Material provided below:

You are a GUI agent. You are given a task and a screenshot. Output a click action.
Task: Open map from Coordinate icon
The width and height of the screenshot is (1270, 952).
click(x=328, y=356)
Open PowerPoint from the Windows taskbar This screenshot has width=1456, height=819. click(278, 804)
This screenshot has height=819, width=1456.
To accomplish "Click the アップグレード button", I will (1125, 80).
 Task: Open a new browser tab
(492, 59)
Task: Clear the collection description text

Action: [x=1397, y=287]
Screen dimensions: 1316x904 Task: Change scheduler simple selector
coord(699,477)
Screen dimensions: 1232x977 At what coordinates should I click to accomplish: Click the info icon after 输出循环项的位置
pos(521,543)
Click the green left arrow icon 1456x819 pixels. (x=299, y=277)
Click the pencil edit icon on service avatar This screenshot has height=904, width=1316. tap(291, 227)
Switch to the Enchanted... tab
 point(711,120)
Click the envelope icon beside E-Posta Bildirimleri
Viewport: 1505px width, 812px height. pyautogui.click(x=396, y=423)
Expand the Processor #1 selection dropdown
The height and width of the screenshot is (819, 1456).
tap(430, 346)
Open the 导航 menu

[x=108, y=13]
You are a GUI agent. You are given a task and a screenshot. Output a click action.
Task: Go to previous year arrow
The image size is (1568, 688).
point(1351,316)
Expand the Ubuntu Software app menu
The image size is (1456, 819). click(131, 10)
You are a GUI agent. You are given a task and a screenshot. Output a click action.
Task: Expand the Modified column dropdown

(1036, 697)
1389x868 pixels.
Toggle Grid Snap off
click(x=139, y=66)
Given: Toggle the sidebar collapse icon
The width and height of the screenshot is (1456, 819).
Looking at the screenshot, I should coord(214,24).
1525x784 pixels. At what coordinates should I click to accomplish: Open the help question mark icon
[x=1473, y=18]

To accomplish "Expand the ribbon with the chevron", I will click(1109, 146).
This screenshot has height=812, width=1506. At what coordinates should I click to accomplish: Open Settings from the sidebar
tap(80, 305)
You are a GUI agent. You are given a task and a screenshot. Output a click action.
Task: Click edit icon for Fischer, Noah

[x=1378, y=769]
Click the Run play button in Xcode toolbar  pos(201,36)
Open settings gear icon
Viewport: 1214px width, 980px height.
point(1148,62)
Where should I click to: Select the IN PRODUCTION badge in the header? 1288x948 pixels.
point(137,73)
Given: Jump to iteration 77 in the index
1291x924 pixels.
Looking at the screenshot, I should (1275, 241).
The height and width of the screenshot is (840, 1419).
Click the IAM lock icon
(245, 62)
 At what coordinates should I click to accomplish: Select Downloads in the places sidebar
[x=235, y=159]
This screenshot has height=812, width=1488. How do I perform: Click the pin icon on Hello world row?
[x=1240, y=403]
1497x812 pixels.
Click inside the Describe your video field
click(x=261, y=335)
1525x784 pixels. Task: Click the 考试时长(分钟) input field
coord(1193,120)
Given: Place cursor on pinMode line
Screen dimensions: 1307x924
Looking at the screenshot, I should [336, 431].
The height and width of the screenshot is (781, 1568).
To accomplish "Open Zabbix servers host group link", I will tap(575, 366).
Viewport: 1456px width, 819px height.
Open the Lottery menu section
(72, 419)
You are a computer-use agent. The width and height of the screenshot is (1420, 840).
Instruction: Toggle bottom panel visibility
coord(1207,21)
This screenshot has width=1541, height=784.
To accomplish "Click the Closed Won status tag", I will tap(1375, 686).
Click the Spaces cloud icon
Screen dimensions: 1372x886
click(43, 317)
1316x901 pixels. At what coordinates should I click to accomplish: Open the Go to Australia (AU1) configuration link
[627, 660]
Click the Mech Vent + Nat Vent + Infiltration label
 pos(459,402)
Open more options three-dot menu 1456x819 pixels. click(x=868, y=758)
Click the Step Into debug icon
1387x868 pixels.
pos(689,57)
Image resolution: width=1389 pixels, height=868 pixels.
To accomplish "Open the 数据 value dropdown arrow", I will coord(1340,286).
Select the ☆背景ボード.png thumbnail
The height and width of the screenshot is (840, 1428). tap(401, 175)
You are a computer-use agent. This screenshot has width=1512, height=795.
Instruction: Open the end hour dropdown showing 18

End of Material provided.

Problem details | Show each line of the material holding "computer".

Result of the exercise |
You are a computer-use agent. The width and height of the screenshot is (1420, 840).
You are a computer-use agent. This screenshot has width=1512, height=795.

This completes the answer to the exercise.